Despite Bair’s comments, the Powell-led Fed has taken steps to address the climate crisis.

'Financial Armageddon.'  What is at stake if the debt ceiling is not raisedLate last year, the central bank joined an international network of global financial regulators focused on climate change. In June Powell said the climate crisis posed “profound challenges to the global economy and certainly the financial system.” He argued that the rigor of the stress tests was “very much maintained” and that capital requirements for the largest banks were effectively increased. Powell also noted that last year the Fed suspended share buybacks for banks and capped dividends, which drove their capital levels even higher.

“By and large, our financial institutions are well capitalized,” said Powell. “They managed to get through the recent pandemic and acute phase of it and recovery and do their job in the meantime.”

Banks survived that time

The Fed announced last month that big banks would need to hold around $ 1 trillion in high quality capital – “enough to weather a severe recession and continue to lend households and businesses.”

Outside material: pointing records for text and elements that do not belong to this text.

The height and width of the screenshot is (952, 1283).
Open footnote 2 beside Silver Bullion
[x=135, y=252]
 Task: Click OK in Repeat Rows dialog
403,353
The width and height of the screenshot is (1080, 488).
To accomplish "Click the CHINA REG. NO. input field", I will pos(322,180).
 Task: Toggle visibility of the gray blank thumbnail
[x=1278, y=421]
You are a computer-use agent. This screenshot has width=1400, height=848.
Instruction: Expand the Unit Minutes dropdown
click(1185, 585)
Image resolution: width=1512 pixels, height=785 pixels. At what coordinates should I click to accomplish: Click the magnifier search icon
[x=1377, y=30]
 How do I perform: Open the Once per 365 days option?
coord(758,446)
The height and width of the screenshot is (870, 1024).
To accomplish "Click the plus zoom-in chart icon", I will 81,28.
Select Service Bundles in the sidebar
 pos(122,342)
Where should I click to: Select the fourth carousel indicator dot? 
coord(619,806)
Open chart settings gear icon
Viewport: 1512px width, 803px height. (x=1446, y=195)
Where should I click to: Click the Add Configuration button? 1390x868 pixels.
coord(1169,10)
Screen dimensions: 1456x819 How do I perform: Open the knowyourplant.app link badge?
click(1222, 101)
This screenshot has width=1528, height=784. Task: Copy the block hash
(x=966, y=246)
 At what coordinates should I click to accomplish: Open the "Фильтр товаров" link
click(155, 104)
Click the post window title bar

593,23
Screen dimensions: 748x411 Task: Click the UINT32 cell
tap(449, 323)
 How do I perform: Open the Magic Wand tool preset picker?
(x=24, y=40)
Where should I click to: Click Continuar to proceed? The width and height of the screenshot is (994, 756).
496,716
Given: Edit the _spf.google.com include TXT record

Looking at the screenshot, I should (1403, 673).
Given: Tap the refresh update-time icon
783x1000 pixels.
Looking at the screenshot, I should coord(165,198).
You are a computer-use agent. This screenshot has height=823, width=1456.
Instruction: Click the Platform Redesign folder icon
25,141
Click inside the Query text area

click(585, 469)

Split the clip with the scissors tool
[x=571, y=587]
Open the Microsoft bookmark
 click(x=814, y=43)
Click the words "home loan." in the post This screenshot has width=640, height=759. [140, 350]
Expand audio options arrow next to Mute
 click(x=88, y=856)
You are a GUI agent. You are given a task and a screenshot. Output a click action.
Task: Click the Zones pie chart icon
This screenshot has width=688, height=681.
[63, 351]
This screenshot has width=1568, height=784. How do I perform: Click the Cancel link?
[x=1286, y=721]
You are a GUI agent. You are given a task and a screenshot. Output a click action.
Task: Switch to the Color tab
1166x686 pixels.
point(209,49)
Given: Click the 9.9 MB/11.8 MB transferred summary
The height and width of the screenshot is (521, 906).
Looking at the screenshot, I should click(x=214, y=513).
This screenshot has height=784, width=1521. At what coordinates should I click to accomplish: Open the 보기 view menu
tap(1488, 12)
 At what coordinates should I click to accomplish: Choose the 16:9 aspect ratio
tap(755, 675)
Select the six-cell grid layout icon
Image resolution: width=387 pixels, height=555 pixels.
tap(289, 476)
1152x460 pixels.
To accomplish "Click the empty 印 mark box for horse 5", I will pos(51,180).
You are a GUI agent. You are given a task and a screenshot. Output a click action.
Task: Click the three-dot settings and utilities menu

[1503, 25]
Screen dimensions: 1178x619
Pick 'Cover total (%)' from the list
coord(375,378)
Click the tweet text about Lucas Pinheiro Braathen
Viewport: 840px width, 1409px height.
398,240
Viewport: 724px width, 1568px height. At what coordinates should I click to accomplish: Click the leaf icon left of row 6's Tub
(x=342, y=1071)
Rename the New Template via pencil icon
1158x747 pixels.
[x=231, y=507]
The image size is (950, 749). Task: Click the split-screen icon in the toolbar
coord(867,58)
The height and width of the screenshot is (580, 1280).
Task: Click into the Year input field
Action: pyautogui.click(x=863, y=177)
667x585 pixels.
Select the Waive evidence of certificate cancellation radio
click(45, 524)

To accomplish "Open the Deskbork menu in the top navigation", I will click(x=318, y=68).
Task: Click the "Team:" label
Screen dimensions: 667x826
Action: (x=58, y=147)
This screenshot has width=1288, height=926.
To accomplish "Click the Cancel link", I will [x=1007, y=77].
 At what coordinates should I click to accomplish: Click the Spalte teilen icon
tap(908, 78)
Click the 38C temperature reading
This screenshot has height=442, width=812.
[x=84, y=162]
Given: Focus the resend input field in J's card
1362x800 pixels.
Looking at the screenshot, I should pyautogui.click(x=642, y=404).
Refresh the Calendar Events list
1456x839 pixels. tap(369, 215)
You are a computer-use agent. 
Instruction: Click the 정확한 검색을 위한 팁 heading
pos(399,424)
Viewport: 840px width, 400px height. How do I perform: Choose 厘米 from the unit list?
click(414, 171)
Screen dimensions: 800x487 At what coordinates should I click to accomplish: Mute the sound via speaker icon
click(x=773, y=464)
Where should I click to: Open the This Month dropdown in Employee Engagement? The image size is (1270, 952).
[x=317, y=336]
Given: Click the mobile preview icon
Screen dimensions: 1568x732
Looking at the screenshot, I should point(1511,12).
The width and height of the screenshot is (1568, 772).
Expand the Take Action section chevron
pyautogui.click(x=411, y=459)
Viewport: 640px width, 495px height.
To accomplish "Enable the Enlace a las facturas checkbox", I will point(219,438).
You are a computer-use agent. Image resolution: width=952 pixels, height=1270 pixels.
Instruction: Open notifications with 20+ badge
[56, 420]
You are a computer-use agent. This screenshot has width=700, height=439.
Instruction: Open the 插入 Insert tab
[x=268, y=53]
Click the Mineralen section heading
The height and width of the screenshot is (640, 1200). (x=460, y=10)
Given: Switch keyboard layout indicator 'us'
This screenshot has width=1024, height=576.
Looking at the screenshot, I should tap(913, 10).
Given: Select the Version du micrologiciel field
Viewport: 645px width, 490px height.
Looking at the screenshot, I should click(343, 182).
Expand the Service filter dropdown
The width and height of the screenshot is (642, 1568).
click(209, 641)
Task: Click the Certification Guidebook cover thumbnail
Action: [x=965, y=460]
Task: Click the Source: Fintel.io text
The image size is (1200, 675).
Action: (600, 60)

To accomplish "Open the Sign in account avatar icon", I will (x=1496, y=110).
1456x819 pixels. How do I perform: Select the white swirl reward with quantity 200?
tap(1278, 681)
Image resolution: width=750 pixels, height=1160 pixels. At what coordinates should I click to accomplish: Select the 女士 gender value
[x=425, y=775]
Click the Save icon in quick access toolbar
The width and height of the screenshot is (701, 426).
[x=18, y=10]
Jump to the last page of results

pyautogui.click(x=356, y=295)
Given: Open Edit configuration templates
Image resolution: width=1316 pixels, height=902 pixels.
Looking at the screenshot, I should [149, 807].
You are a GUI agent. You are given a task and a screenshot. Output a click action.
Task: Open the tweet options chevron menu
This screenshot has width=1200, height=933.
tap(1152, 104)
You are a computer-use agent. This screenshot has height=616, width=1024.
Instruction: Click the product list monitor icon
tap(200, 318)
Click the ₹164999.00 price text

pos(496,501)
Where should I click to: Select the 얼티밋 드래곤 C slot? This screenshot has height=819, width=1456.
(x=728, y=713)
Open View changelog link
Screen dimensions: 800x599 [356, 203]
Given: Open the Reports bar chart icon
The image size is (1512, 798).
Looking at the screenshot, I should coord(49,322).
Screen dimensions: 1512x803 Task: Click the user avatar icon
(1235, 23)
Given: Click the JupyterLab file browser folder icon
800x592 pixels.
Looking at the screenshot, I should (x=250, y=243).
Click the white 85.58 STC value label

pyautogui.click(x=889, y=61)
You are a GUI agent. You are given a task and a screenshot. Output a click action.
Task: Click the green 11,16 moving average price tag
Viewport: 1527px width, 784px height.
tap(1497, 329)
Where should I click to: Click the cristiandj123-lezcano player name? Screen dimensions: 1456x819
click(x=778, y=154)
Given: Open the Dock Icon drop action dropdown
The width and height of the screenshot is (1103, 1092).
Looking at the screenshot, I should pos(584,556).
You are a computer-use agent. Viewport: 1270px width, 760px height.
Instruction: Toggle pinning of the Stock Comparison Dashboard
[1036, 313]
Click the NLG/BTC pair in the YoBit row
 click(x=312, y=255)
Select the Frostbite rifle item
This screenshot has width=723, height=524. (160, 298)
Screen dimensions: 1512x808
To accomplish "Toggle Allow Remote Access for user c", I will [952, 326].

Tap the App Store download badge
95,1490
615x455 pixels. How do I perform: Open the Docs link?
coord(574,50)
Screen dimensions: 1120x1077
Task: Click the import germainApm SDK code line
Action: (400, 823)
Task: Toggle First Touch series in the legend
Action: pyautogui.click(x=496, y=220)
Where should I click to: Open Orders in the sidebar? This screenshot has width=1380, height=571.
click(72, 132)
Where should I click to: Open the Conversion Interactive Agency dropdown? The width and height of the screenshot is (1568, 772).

Bair agrees that banks are certainly better capitalized than they were during the last crisis, when the Lehman Brothers implosion threatened to weaken the entire financial system.

However, Bair pointed out that the big banks benefited massively from the unprecedented intervention by the Fed in March 2020, including its promise to buy junk bonds and other corporate bonds.

“I don’t think they have much to brag about,” Bair said of the big banks. “I’m glad they didn’t fail. But I think many of them would have if the Fed hadn’t intervened in time to save the entire economy.”